Set down exactly the lines below, starting at the one that contains "This screenshot has width=960, height=816." and ending at the one that contains "Given: Click the trash icon to delete query A", with both of those lines included and nothing else.

====== Data records ======

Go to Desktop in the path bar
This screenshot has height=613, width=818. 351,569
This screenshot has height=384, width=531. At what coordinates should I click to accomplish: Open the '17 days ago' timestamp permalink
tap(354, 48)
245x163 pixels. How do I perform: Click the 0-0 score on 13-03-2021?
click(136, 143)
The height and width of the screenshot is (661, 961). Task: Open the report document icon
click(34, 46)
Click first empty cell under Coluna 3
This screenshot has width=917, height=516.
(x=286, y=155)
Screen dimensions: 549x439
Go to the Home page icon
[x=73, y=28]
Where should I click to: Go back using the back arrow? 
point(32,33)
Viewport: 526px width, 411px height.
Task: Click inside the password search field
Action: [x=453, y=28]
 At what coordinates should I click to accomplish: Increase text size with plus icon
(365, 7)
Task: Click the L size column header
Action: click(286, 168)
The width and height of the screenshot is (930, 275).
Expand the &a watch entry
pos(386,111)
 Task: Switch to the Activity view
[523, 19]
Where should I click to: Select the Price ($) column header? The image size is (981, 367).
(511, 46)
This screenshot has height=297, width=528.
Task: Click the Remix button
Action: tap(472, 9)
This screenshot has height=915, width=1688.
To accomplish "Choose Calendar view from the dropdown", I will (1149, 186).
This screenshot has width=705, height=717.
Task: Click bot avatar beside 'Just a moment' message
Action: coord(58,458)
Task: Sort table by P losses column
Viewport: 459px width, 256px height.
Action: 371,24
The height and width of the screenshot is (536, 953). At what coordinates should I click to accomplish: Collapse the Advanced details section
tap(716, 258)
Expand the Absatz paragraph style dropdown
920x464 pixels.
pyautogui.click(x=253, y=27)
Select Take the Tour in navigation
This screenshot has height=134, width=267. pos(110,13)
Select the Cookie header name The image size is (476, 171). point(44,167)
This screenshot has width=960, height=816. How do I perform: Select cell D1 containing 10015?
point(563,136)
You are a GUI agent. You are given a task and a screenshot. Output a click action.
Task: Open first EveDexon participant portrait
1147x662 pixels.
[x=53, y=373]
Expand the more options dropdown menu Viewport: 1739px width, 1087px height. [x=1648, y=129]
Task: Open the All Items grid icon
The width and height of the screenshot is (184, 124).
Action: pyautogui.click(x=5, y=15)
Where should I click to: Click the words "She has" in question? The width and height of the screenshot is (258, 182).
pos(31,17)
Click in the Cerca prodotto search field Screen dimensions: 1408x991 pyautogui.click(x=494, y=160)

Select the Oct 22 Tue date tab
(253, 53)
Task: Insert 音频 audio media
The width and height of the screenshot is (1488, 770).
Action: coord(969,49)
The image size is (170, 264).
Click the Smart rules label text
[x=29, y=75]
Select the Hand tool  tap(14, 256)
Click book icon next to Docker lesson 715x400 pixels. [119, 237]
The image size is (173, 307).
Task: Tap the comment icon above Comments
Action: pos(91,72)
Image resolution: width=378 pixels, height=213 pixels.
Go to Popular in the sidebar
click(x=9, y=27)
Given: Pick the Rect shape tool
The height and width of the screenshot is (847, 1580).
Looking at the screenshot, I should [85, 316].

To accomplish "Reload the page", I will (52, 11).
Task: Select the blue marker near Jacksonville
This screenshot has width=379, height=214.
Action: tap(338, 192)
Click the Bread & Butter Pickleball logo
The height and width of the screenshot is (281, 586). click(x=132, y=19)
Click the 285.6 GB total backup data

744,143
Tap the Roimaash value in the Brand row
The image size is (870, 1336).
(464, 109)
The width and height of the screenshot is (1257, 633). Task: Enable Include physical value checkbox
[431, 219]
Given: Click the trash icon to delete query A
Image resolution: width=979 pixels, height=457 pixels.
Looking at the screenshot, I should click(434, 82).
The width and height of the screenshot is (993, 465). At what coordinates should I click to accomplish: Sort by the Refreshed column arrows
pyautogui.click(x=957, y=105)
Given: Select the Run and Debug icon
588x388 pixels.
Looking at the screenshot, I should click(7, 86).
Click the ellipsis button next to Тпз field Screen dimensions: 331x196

======

Written reply —
This screenshot has width=960, height=816. How do I perform: Select cell D1 containing 10015?
point(563,136)
You are a GUI agent. You are given a task and a screenshot. Output a click action.
Task: Open first EveDexon participant portrait
1147x662 pixels.
[x=53, y=373]
Expand the more options dropdown menu Viewport: 1739px width, 1087px height. [x=1648, y=129]
Task: Open the All Items grid icon
The width and height of the screenshot is (184, 124).
Action: pyautogui.click(x=5, y=15)
Where should I click to: Click the words "She has" in question? The width and height of the screenshot is (258, 182).
pos(31,17)
Click in the Cerca prodotto search field Screen dimensions: 1408x991 pyautogui.click(x=494, y=160)

Select the Oct 22 Tue date tab
(253, 53)
Task: Insert 音频 audio media
The width and height of the screenshot is (1488, 770).
Action: coord(969,49)
The image size is (170, 264).
Click the Smart rules label text
[x=29, y=75]
Select the Hand tool  tap(14, 256)
Click book icon next to Docker lesson 715x400 pixels. [119, 237]
The image size is (173, 307).
Task: Tap the comment icon above Comments
Action: pos(91,72)
Image resolution: width=378 pixels, height=213 pixels.
Go to Popular in the sidebar
click(x=9, y=27)
Given: Pick the Rect shape tool
The height and width of the screenshot is (847, 1580).
Looking at the screenshot, I should [85, 316].

To accomplish "Reload the page", I will (52, 11).
Task: Select the blue marker near Jacksonville
This screenshot has width=379, height=214.
Action: tap(338, 192)
Click the Bread & Butter Pickleball logo
The height and width of the screenshot is (281, 586). click(x=132, y=19)
Click the 285.6 GB total backup data

744,143
Tap the Roimaash value in the Brand row
The image size is (870, 1336).
(464, 109)
The width and height of the screenshot is (1257, 633). Task: Enable Include physical value checkbox
[431, 219]
Given: Click the trash icon to delete query A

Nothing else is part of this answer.